(Study material):

■ ■ ■ ■ ■

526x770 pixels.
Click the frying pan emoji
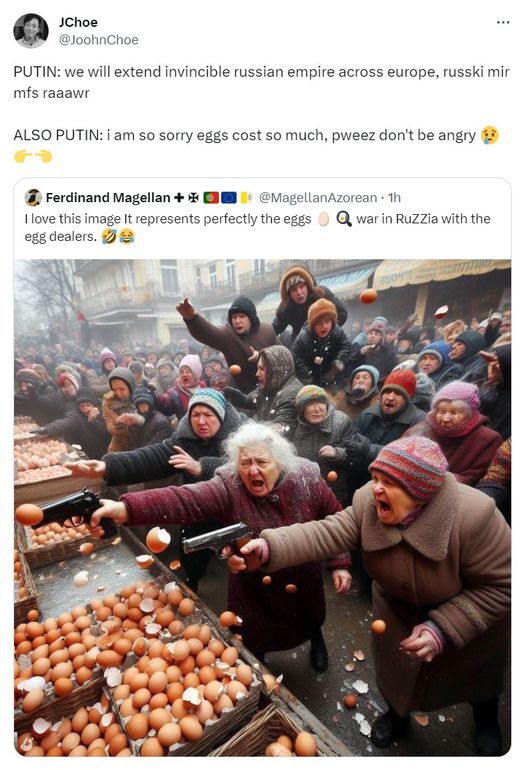tap(344, 219)
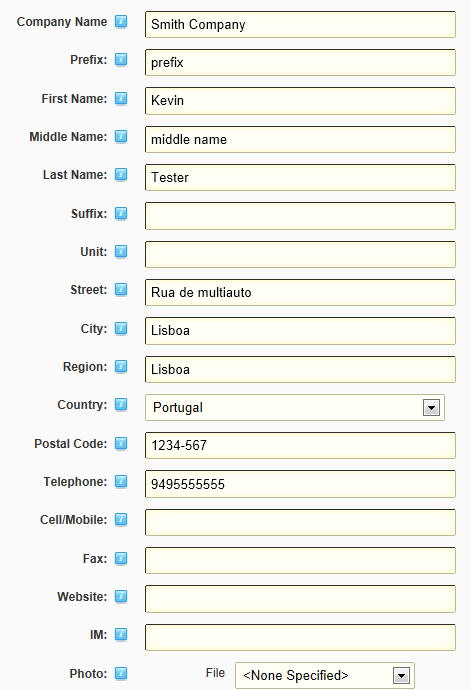Focus the Company Name input field

pyautogui.click(x=300, y=25)
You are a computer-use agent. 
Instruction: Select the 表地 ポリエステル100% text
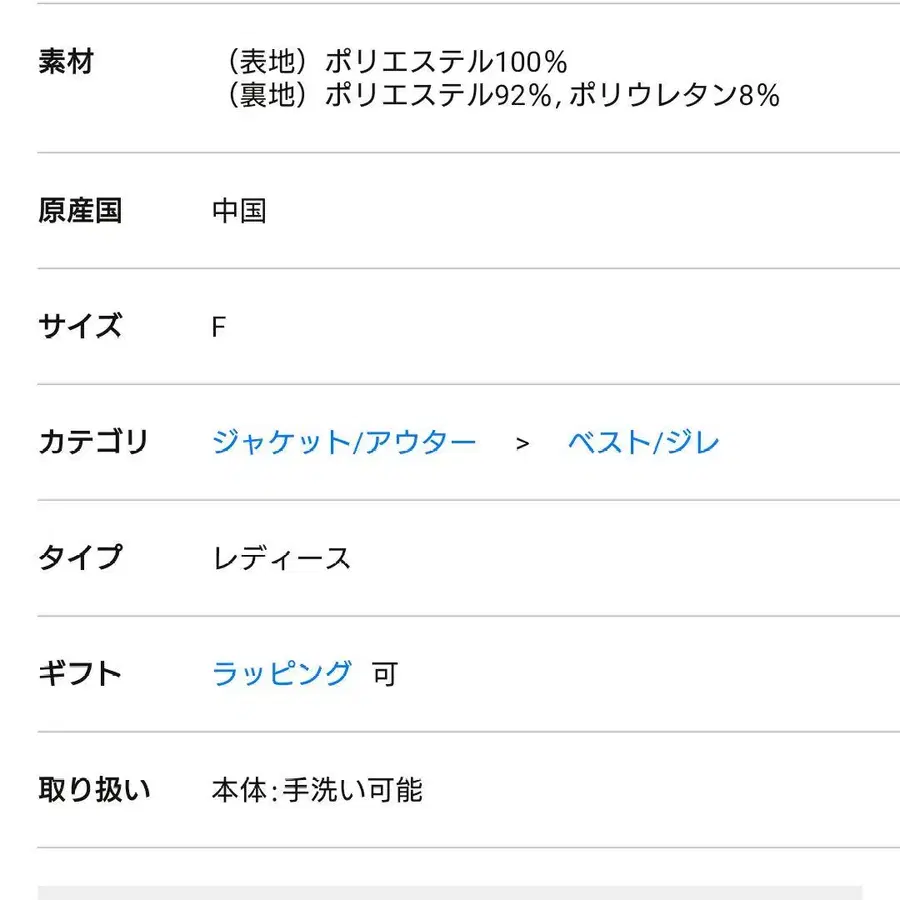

■ ■ ■ ■ ■

(What you need to do): The whole listing above should be restated word for word, minus any images.

(Finished task):
526x770 pixels.
Click the frying pan emoji
tap(344, 219)
Focus the Company Name input field

pyautogui.click(x=300, y=25)
You are a computer-use agent. 
Instruction: Select the 表地 ポリエステル100% text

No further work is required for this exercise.